Copy the lines exactly, beginning with the line that contains "The height and" and continuing through the end of the rows below, including both ends. Leave the pictures out of your copy.

(Dataset rows)
* * * * * * *
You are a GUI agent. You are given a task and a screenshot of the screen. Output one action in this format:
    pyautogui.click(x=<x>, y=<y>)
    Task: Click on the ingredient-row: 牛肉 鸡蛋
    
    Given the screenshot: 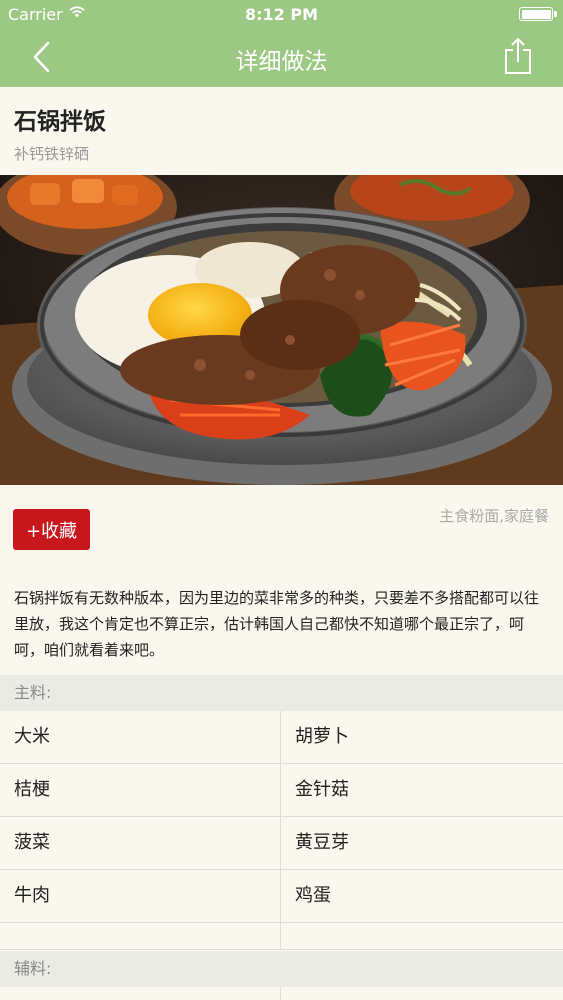 What is the action you would take?
    pyautogui.click(x=282, y=896)
    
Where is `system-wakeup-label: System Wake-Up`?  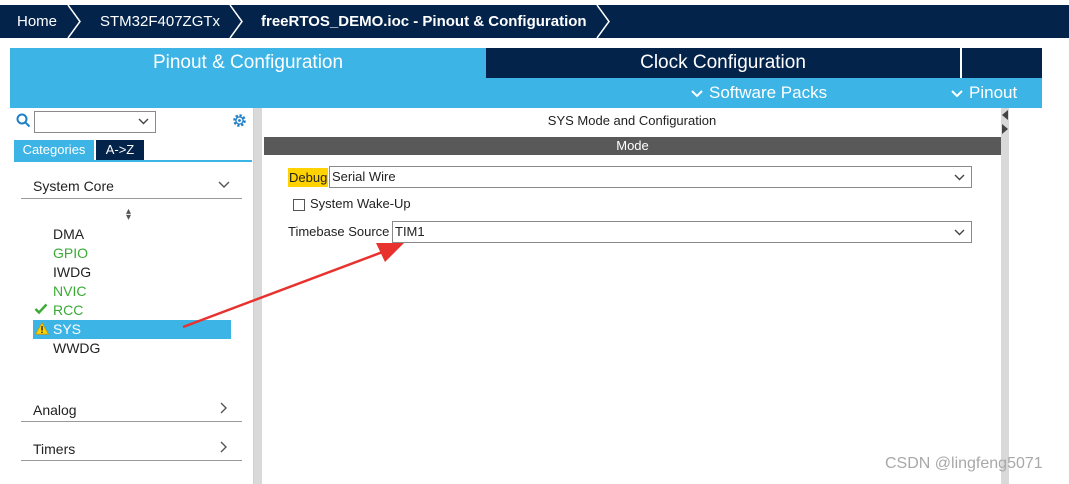 system-wakeup-label: System Wake-Up is located at coordinates (360, 204).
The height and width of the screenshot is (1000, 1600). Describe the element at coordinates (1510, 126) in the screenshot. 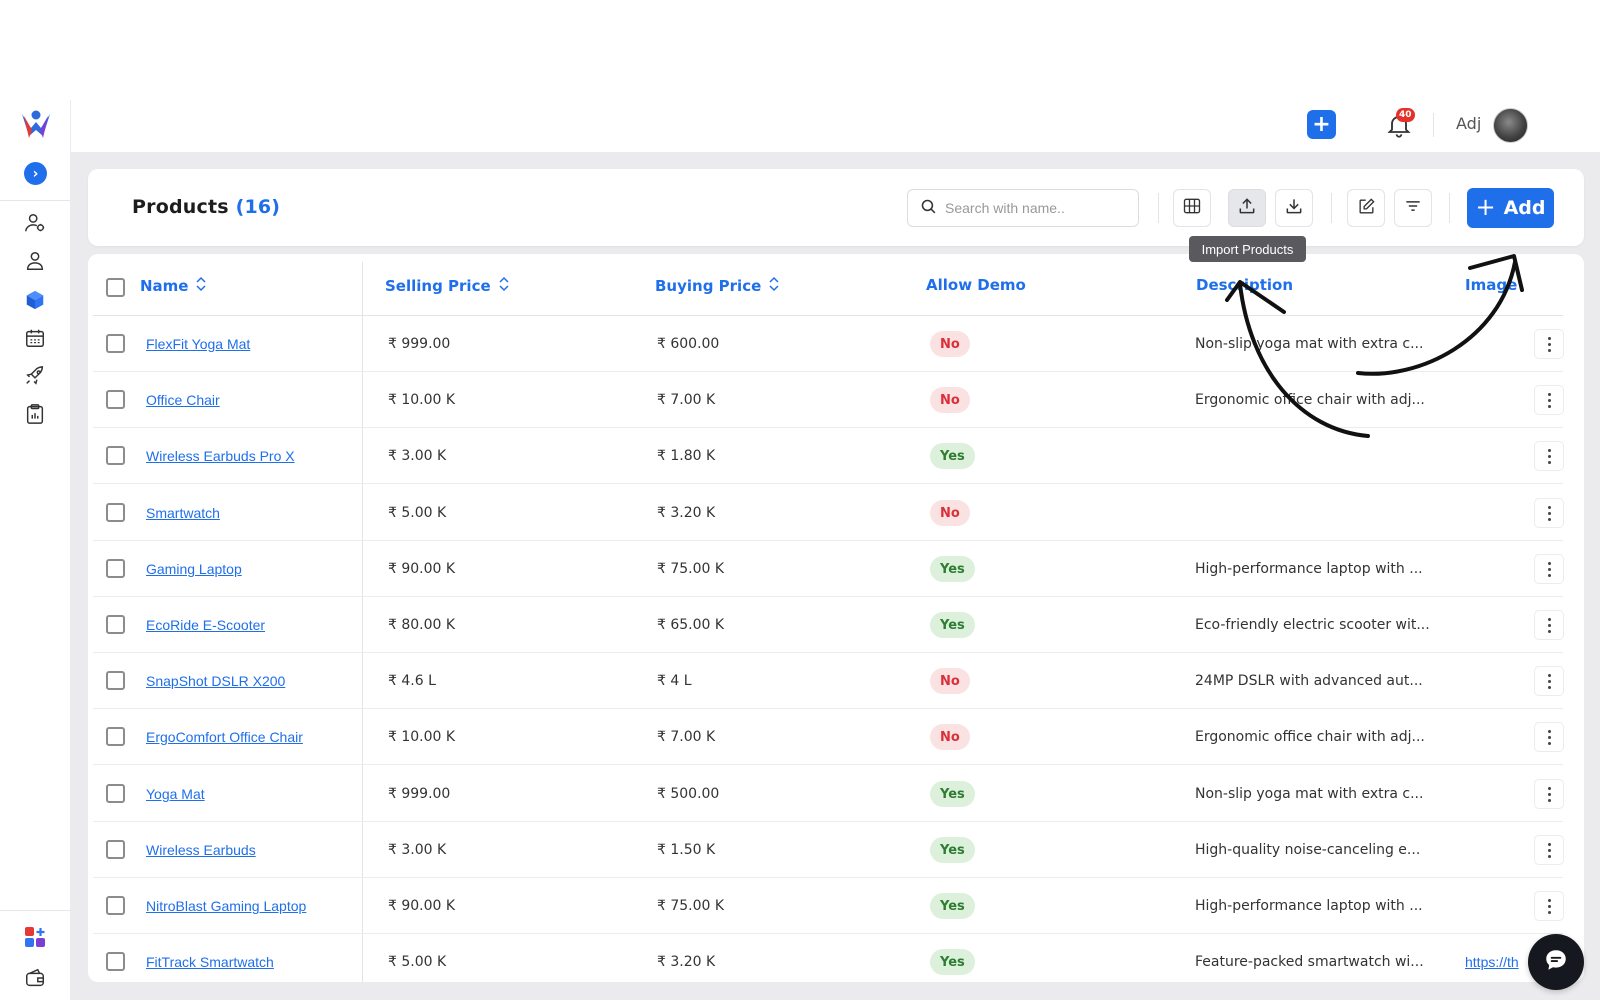

I see `avatar` at that location.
* * * * * * *
ANSWER SPACE:
The height and width of the screenshot is (1000, 1600). Describe the element at coordinates (1510, 126) in the screenshot. 

I see `avatar` at that location.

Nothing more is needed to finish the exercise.